• _The problem_
The lines needed run from the one that contains "Image resolution: width=1545" through the end of the material below, both included; write them out exactly, with no pictures.
^^^^
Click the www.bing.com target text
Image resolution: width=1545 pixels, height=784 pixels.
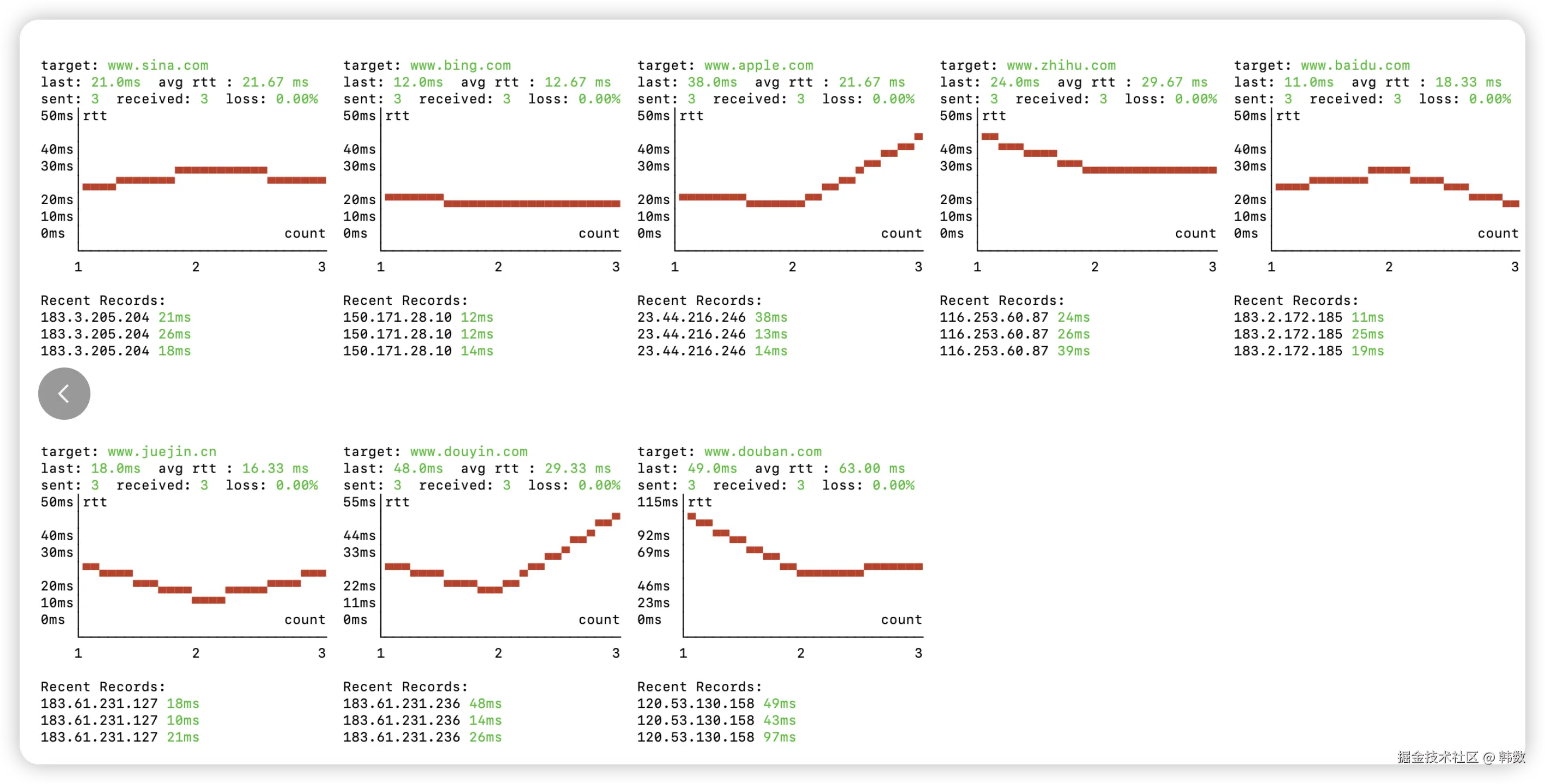[460, 65]
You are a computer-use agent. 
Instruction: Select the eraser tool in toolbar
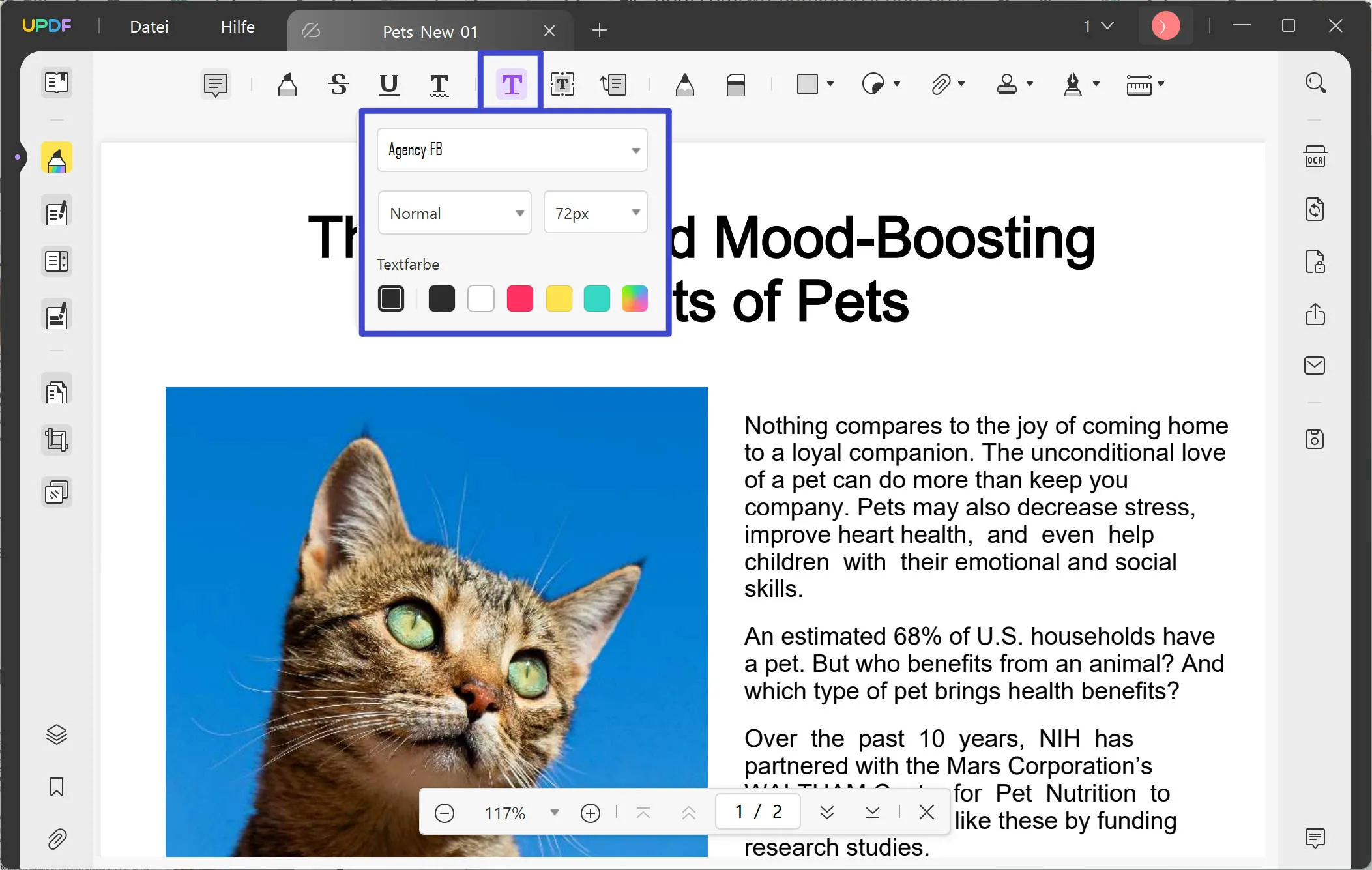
^^^^
• _Response for this exercise_
Image resolution: width=1545 pixels, height=784 pixels.
[460, 65]
You are a computer-use agent. 
Instruction: Select the eraser tool in toolbar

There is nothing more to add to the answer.